[The exercise]:
Copy the material word for word, from the line containing "Given: Click the" through the end of the material, leaving out the pictures.

[Supplied material]:
** START **

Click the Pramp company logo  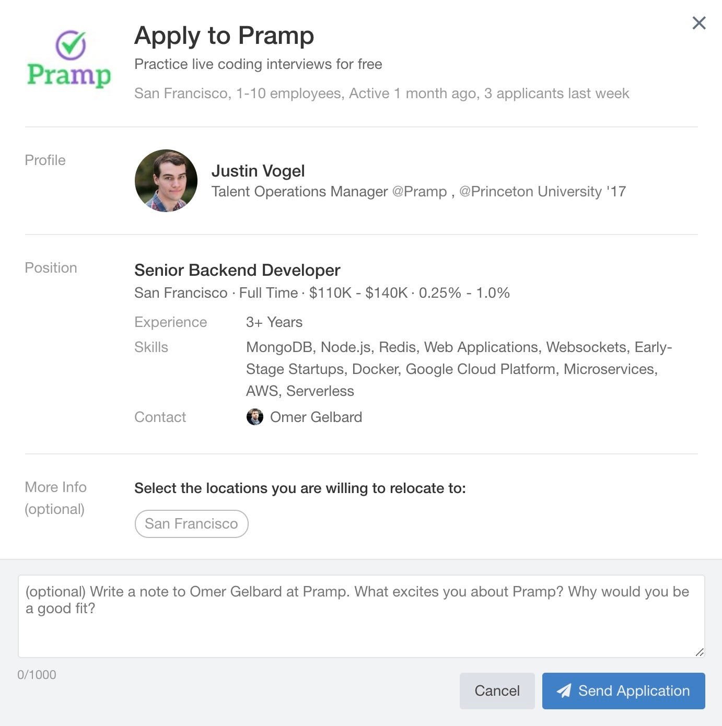click(69, 59)
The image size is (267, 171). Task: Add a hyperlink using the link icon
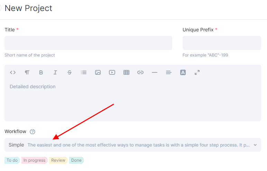tap(140, 72)
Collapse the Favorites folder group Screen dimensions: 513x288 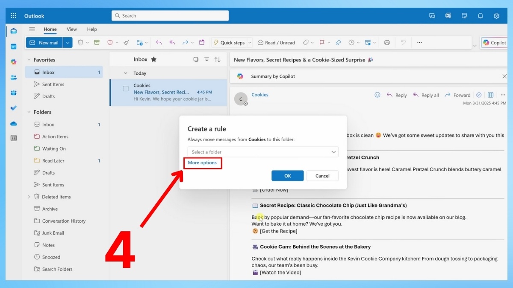(x=29, y=60)
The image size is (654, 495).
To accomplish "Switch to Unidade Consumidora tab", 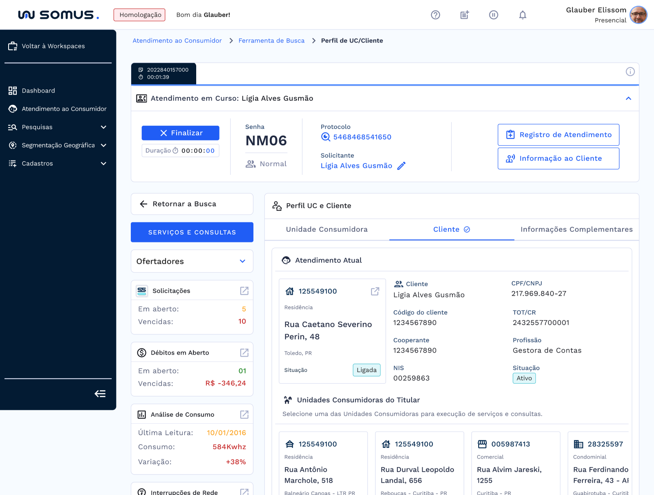I will point(327,229).
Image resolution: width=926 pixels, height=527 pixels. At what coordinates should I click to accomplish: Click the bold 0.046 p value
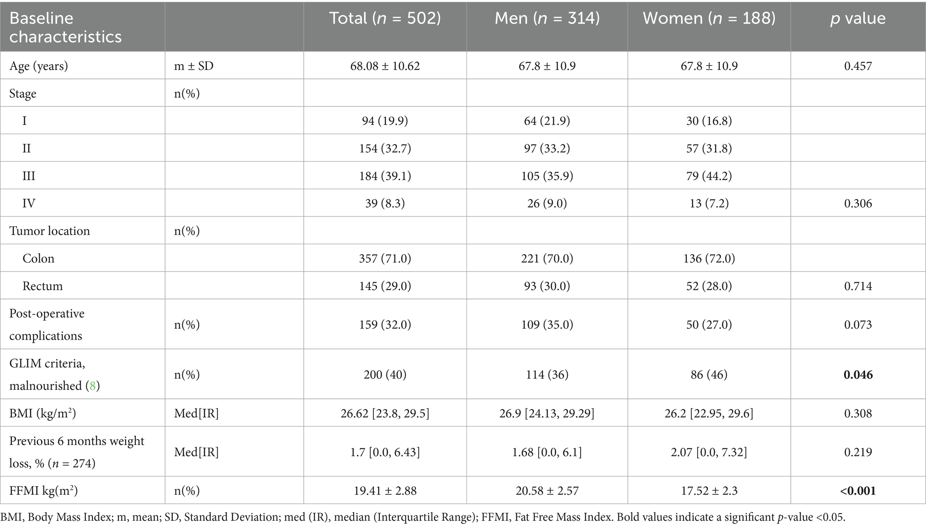[x=858, y=375]
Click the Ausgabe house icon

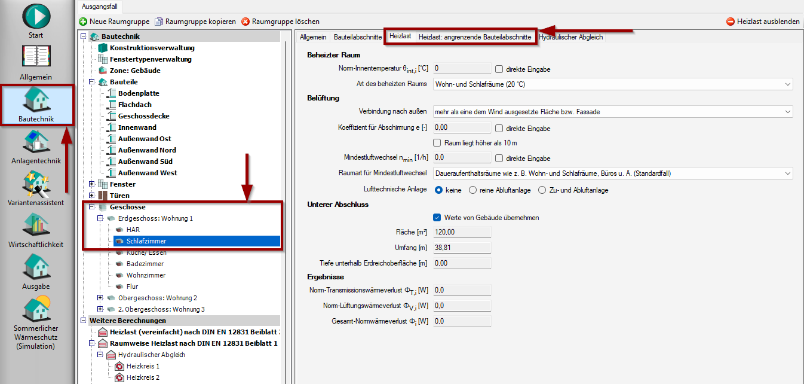click(36, 268)
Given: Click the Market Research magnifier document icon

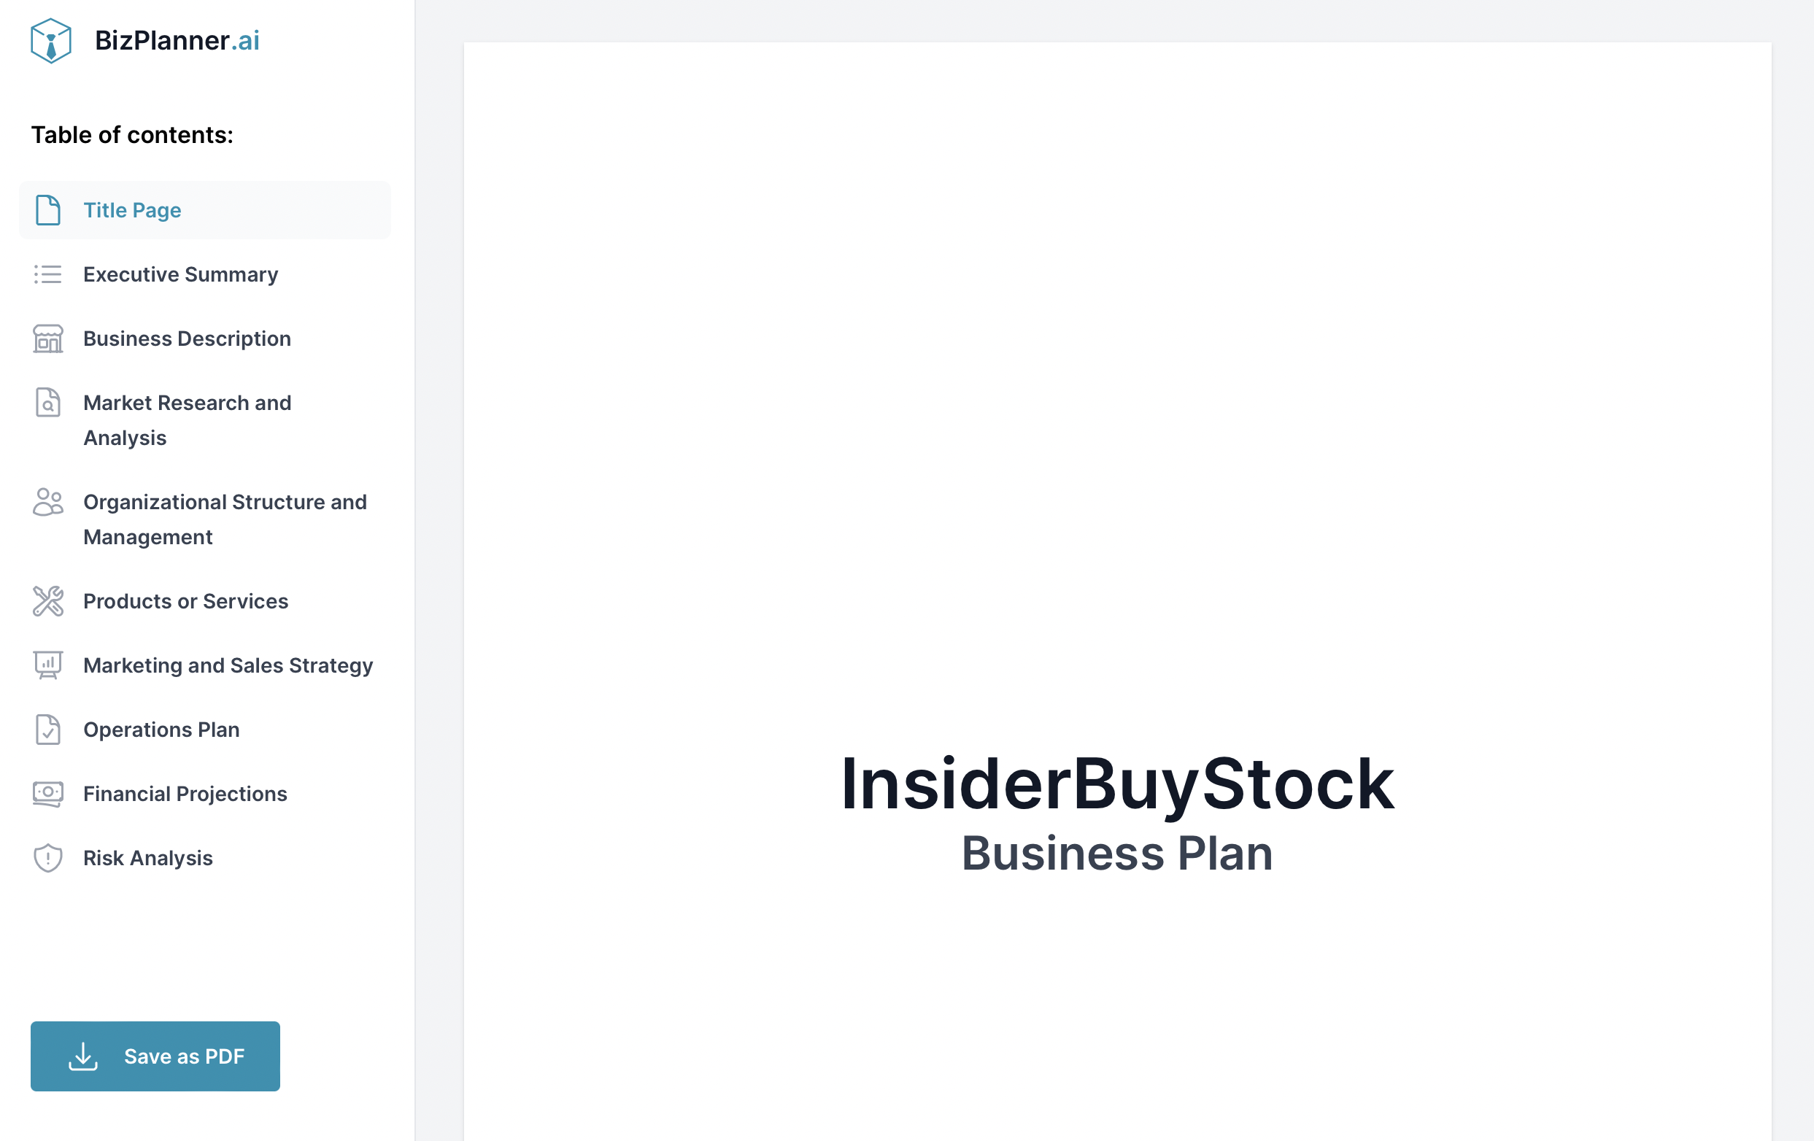Looking at the screenshot, I should point(48,403).
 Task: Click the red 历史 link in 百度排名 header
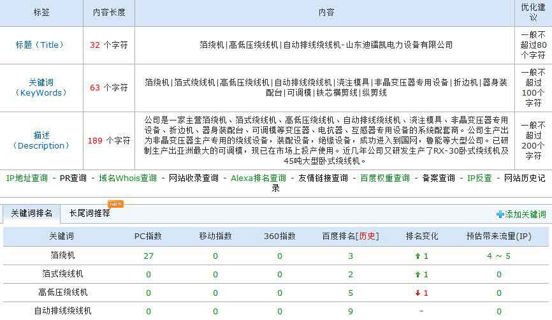click(x=368, y=236)
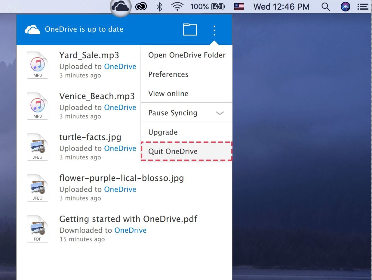Select Open OneDrive Folder menu item
Viewport: 372px width, 280px height.
click(x=187, y=55)
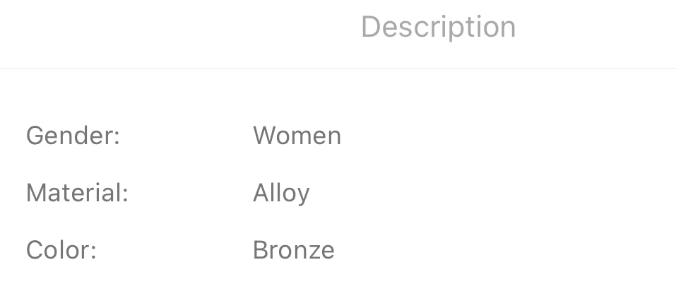Click the divider line below Description

tap(338, 69)
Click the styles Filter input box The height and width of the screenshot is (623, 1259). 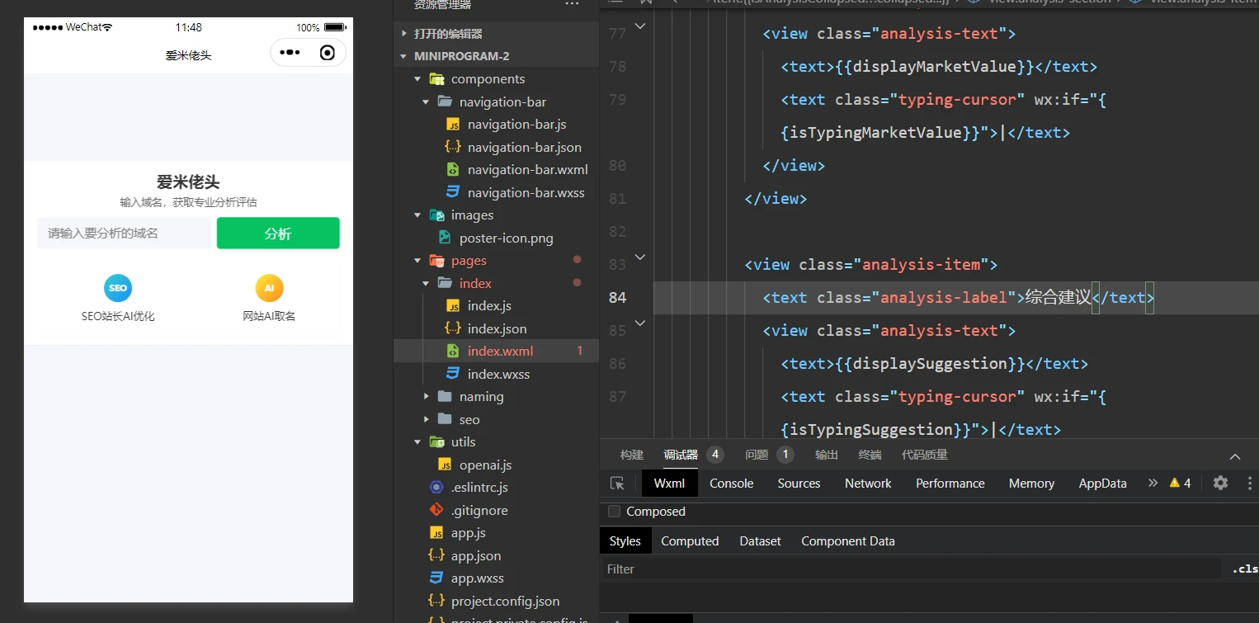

** END **

[Task result]:
Given: Click the Market Research magnifier document icon

Looking at the screenshot, I should point(48,403).
 Task: Click the red 历史 link in 百度排名 header
click(x=368, y=236)
Select Open OneDrive Folder menu item
Viewport: 372px width, 280px height.
click(x=187, y=55)
Click the divider line below Description

tap(338, 69)
Click the styles Filter input box The height and width of the screenshot is (623, 1259). 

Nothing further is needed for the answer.